Figure 5 - Possible spin configurations for-orbital bonding hydrogen atom in the C H fragment, and p-orbitals carbon atom with spin a - spins on the bonding -orbitals and p-orbitals carbon atom parallel, b - the same backs antiparallel.
The effect of superconjugation is to directly overlap orbitals of an unpaired electron and magnetic nuclei. In particular, in alkyl radicals, according to this mechanism, HFC appears on the nuclei-protons. For example, in the ethyl radical-protons HFC is determined by configuration interaction, and on-protons - superconjugation. Equivalence of STV with three protons the methyl group in the case under consideration is due to the rapid rotation of the CH group 3 relative to the C C bond. In the absence of free rotation (or in the case of hindered rotation), which is realized in the liquid phase for many systems with branched alkyl substituents or in single-crystal samples, the HFC constant with-protons is determined by the expression, Where - dihedral angle between 2p z-orbital of the -carbon atom and CH bond, B 0 4 x 10 -4 T determines the contribution of the spin polarization along the nuclear core (configuration interaction), B 2 45 x 10 -4 Tl. In the limit of rapid rotation a n = 2.65 x 10- 3 T. In spectroscopy EPR of triplet states (S=1), in addition to electron-nuclear interactions (ITI), it is necessary to take into account the interaction of unpaired electrons together. It is determined by the dipole-dipole interaction, averaged to zero in the liquid phase and described by the zero splitting parameters D and E, which depend on the distance between the unsaved electrons (radical pairs), as well asexchange interaction(isotropic), due to direct overlap orbitals of unpaired electrons (spin exchange), which is described by the exchange integral J exchange . For diradicals , in which each of the radical centers has one magnetic nucleus with the HFC constant on this nucleus a, in the case of fast (strong) exchange J exchange oh, and every unpaired electron biradical system interacts with the magnetic nuclei of both radical centers. With weak exchange (J exchange a) the EPR spectra of each radical center are recorded independently, that is, a “mono-radical” picture is recorded. Dependency J exchange from temperature and solvent allows one to obtain the dynamic characteristics of a diradical system (frequency and energy barrier of spin exchange).

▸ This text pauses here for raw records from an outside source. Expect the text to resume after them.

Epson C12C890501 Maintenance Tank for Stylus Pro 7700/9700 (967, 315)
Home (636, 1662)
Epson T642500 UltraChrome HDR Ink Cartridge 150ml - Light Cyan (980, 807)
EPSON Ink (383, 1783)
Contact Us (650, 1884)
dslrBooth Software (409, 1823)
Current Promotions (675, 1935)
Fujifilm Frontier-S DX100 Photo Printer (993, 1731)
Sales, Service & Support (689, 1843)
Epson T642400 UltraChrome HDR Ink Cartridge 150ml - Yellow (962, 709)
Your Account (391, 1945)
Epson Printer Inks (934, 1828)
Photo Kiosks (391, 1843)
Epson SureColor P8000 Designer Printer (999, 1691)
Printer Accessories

- EPR RADIO SPECTROMETER DEVICE
The design of an EPR radiospectrometer only vaguely resembles that of a spectrophotometer for measuring optical absorption in the visible and ultraviolet parts of the spectrum (Fig. 6).
Figure 6 EPR spectrometer device.
The radiation source in the radio spectrometer is a klystron, which is a radio tube that produces monochromatic radiation in the centimeter wavelength range.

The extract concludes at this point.